In a landmark new study by the Grantham Research Institute on Climate Change and the Environment at the London School of Economics and Political Science, it has been revealed that current warming trajectories look set to overshoot the Paris Agreement and deliver a seismic shock to global GDP levels.
The research finds that the climate crisis will deliver “catastrophic disruption to the global economic system” through issues such as agriculture, livestock and fisheries shortages, drought, flooding and coastal damage.
For the UK, these global impacts could deliver a 7.4% reduction to the economy by the end of the century.
Dr James Rising, who led the analysis at the University of Delaware, said: “These estimates provide both a stark warning of the future economic damage to the UK resulting from a lack of climate action, and a comparison between the costs of climate change impacts and the costs of reducing emissions”.
“We estimate that the mitigation costs involved in the UK’s pathway to net-zero by 2050 are unlikely to exceed the equivalent of 2% of GDP over the transition period. Furthermore, climate mitigation policies bring additional benefits, for example by improving health and invigorating of the economy through investment, equivalent to an increase of 6.1% in GDP by the end of this century.”

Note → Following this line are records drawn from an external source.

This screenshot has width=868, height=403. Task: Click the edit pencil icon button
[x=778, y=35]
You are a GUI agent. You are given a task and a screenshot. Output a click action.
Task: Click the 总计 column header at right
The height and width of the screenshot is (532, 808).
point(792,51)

The research notes that current climate policies look set to deliver a global temperature that is 3.9 Celsius degrees higher than its pre-industrial level by 2100. The impact this could have on the UK’s GDP rises 3.3% by 2050 and 7.4% by 2100.
However, the research notes that reaching net-zero globally by 2075 would limit warming to 2.1C, an impact that would limit the UK’s GDP shrink to 2.4% – a 5% difference.
Reaching net-zero would also provide additional benefits to the UK, including a 2.8% economic boon through green technologies, industries and infrastructure. In a scenario where the UK reaches net-zero by 2050 and then the rest of the world by 2075, there would be a net economic benefit to the UK economy of 9.1%.
Researchers also found that reaching net-zero would reduce the rate of heat-related deaths to 0.9 per 100,000 people, compared to 7.1 deaths per 100,000 under current climate policies.